### PROBLEM TO SOLVE
Starting at the line that contains "Given: Select the" and ending at the last line of the records, substitute "tag" for "chip" and write those lines out again with everything else unchanged. Leave the pictures out.

Interface element records:

[Start]

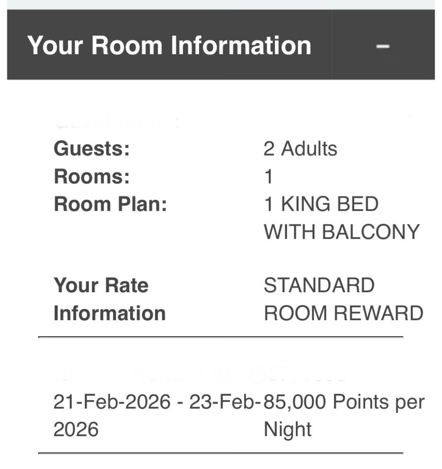Click the Rooms label

click(x=92, y=177)
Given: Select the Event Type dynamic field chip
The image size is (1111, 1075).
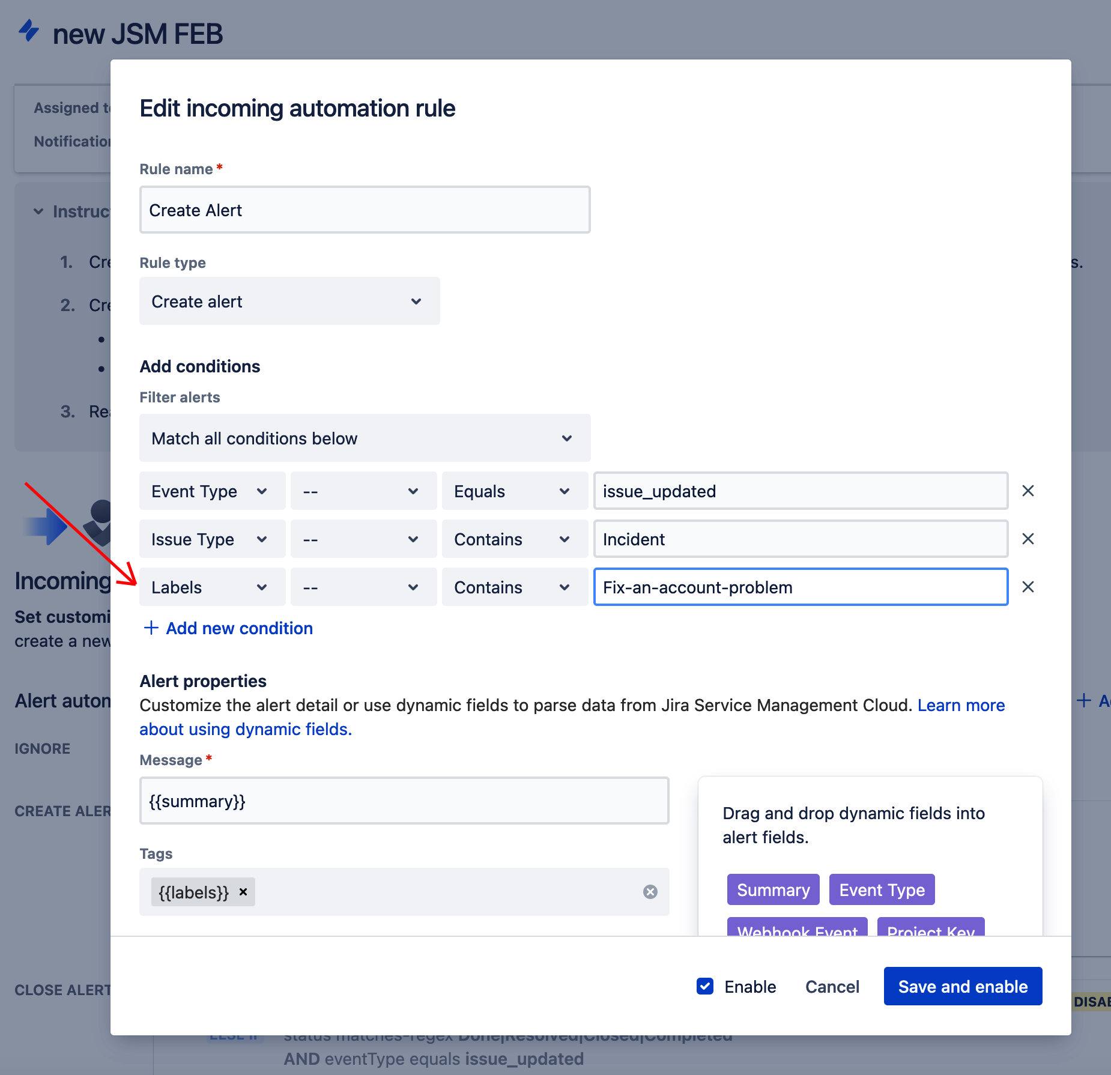Looking at the screenshot, I should click(x=882, y=889).
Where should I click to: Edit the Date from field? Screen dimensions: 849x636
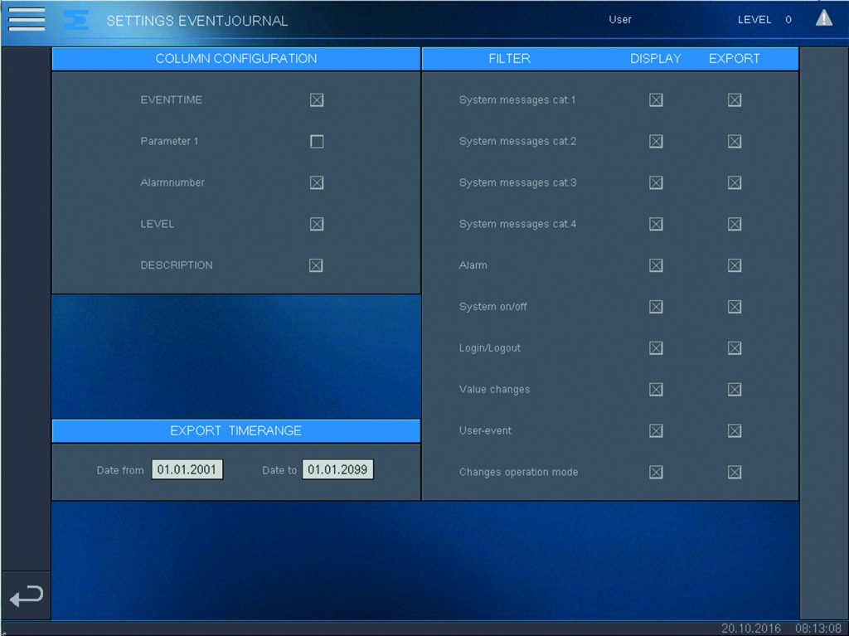coord(187,470)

[End]

### FINAL RESULT
Given: Select the Event Type dynamic field tag
The image size is (1111, 1075).
Looking at the screenshot, I should click(x=882, y=889).
Where should I click to: Edit the Date from field? Screen dimensions: 849x636
coord(187,470)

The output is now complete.